[Task requirements] Count the lines in the records below that contain the word "above", and reply with that number alone.

[Records shown]
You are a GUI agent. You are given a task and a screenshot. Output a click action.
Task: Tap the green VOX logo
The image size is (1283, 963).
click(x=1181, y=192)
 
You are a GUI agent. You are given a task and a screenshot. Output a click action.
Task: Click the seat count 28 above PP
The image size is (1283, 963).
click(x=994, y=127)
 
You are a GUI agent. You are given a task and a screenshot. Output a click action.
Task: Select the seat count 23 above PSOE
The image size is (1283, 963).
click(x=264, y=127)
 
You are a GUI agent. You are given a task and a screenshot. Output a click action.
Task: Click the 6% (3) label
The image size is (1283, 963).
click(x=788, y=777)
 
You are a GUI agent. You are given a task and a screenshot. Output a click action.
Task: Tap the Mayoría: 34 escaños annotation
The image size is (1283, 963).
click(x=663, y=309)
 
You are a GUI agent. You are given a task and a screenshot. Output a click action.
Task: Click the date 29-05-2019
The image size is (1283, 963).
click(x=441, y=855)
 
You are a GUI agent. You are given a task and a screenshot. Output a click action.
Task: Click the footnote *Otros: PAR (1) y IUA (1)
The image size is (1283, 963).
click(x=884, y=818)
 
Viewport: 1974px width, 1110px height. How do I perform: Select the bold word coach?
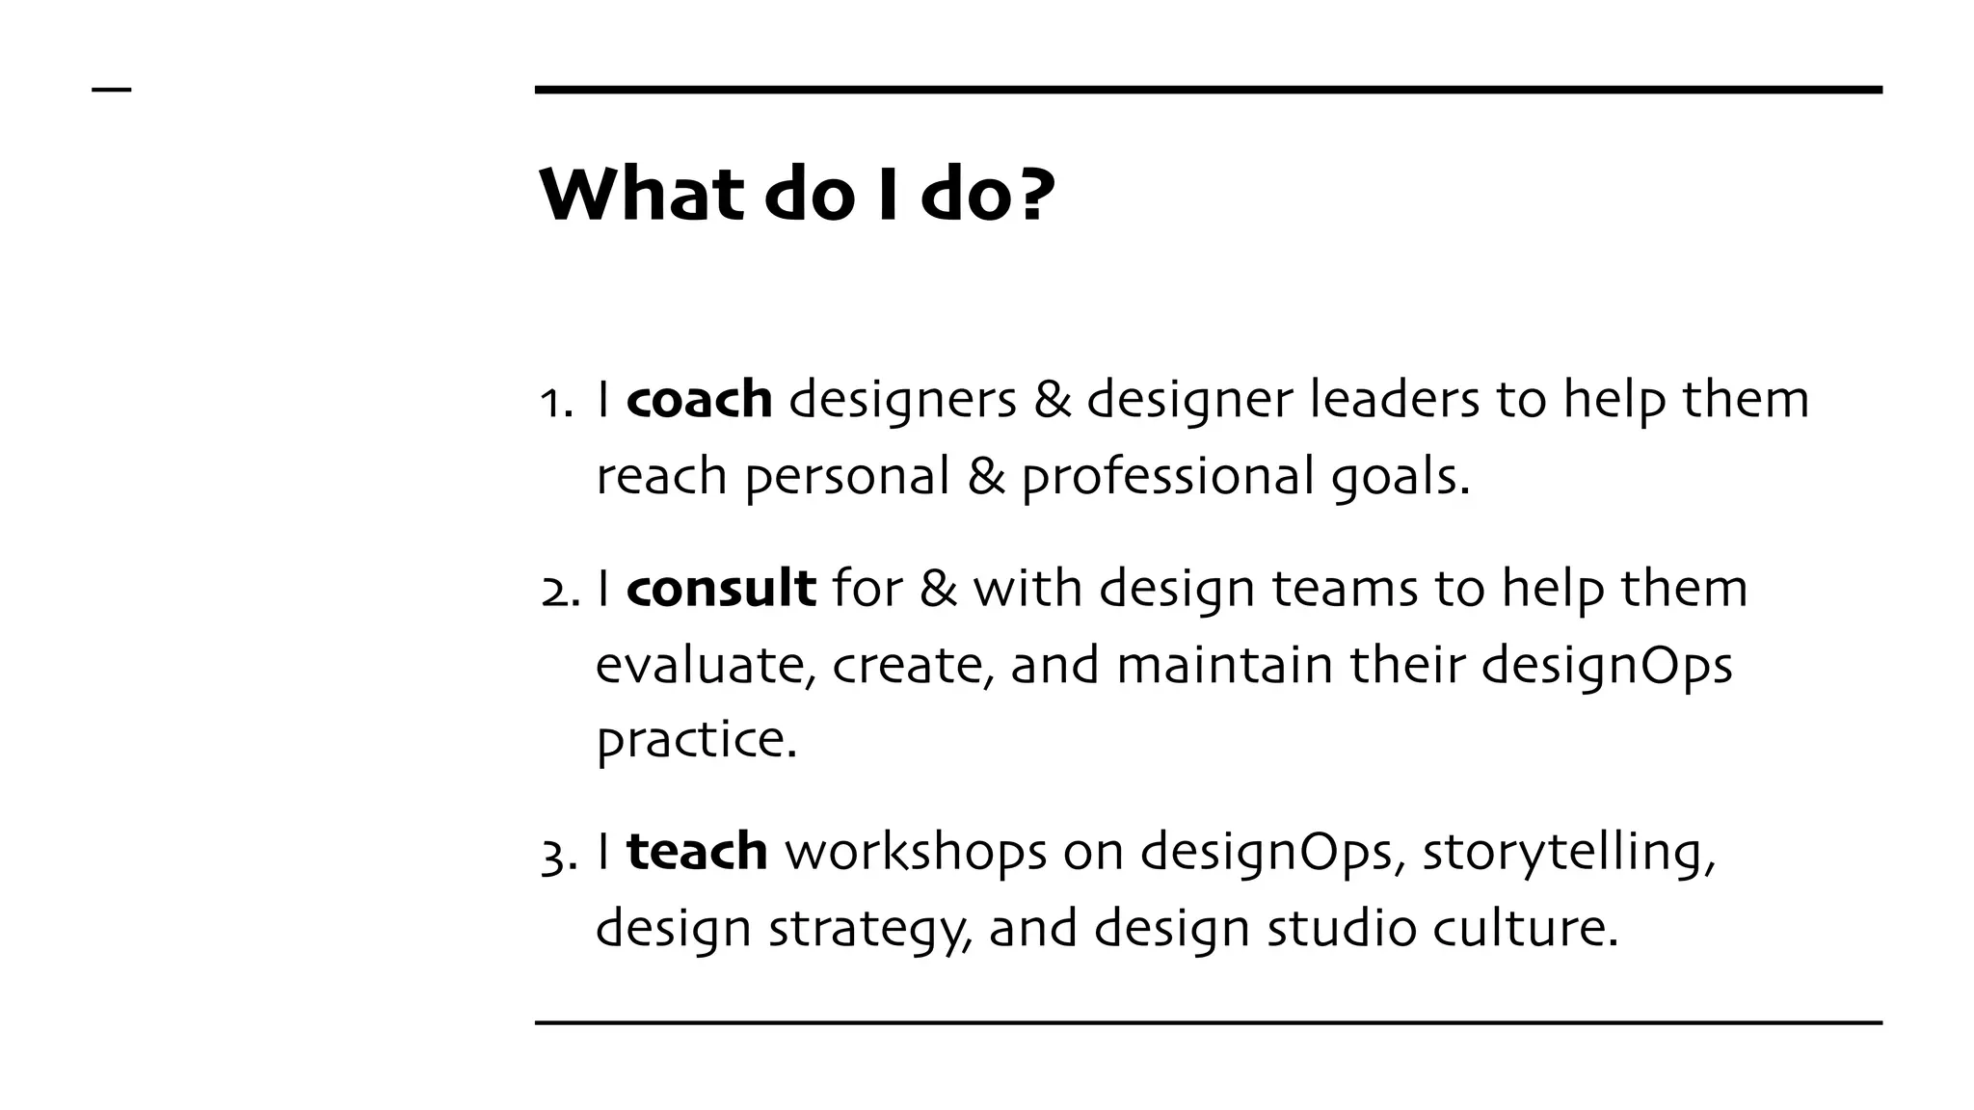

[Answer in full] 2